What you are asked to do: Transcribe each entry. Change nothing.

Given entries:
_____

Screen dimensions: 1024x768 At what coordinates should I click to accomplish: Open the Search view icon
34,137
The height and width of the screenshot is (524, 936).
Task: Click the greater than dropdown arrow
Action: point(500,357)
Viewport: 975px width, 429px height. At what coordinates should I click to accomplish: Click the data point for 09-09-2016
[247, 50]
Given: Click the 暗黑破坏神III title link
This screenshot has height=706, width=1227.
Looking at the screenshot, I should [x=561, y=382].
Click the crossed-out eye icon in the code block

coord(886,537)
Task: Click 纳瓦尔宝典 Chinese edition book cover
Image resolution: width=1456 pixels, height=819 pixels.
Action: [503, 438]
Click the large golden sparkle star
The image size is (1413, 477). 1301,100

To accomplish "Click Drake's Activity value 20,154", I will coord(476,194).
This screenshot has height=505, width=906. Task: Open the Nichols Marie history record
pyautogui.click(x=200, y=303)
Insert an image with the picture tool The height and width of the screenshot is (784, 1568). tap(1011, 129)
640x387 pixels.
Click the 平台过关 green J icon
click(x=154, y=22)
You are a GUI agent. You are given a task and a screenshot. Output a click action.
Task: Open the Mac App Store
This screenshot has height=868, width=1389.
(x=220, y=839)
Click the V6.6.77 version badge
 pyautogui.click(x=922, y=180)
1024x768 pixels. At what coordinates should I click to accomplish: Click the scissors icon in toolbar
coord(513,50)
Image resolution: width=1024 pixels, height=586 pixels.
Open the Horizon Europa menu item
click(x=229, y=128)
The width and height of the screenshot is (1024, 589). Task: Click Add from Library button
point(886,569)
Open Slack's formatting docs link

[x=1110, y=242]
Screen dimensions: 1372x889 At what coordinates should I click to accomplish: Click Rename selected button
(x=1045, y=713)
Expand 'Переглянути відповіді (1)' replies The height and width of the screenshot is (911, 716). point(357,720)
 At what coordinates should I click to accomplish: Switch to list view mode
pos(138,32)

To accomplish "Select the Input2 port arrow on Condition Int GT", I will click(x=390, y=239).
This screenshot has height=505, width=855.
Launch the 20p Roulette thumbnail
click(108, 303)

_____

Task result:
Screen dimensions: 1024x768 At what coordinates should I click to accomplish: Open the Search view icon
34,137
The height and width of the screenshot is (524, 936).
Task: Click the greater than dropdown arrow
Action: point(500,357)
Viewport: 975px width, 429px height. At what coordinates should I click to accomplish: Click the data point for 09-09-2016
[247, 50]
Given: Click the 暗黑破坏神III title link
This screenshot has height=706, width=1227.
Looking at the screenshot, I should [x=561, y=382].
Click the crossed-out eye icon in the code block

coord(886,537)
Task: Click 纳瓦尔宝典 Chinese edition book cover
Image resolution: width=1456 pixels, height=819 pixels.
Action: [503, 438]
Click the large golden sparkle star
The image size is (1413, 477). 1301,100

To accomplish "Click Drake's Activity value 20,154", I will coord(476,194).
This screenshot has height=505, width=906. Task: Open the Nichols Marie history record
pyautogui.click(x=200, y=303)
Insert an image with the picture tool The height and width of the screenshot is (784, 1568). tap(1011, 129)
640x387 pixels.
Click the 平台过关 green J icon
click(x=154, y=22)
You are a GUI agent. You are given a task and a screenshot. Output a click action.
Task: Open the Mac App Store
This screenshot has height=868, width=1389.
(x=220, y=839)
Click the V6.6.77 version badge
 pyautogui.click(x=922, y=180)
1024x768 pixels. At what coordinates should I click to accomplish: Click the scissors icon in toolbar
coord(513,50)
Image resolution: width=1024 pixels, height=586 pixels.
Open the Horizon Europa menu item
click(x=229, y=128)
The width and height of the screenshot is (1024, 589). Task: Click Add from Library button
point(886,569)
Open Slack's formatting docs link

[x=1110, y=242]
Screen dimensions: 1372x889 At what coordinates should I click to accomplish: Click Rename selected button
(x=1045, y=713)
Expand 'Переглянути відповіді (1)' replies The height and width of the screenshot is (911, 716). point(357,720)
 At what coordinates should I click to accomplish: Switch to list view mode
pos(138,32)

To accomplish "Select the Input2 port arrow on Condition Int GT", I will click(x=390, y=239).
This screenshot has height=505, width=855.
Launch the 20p Roulette thumbnail
click(108, 303)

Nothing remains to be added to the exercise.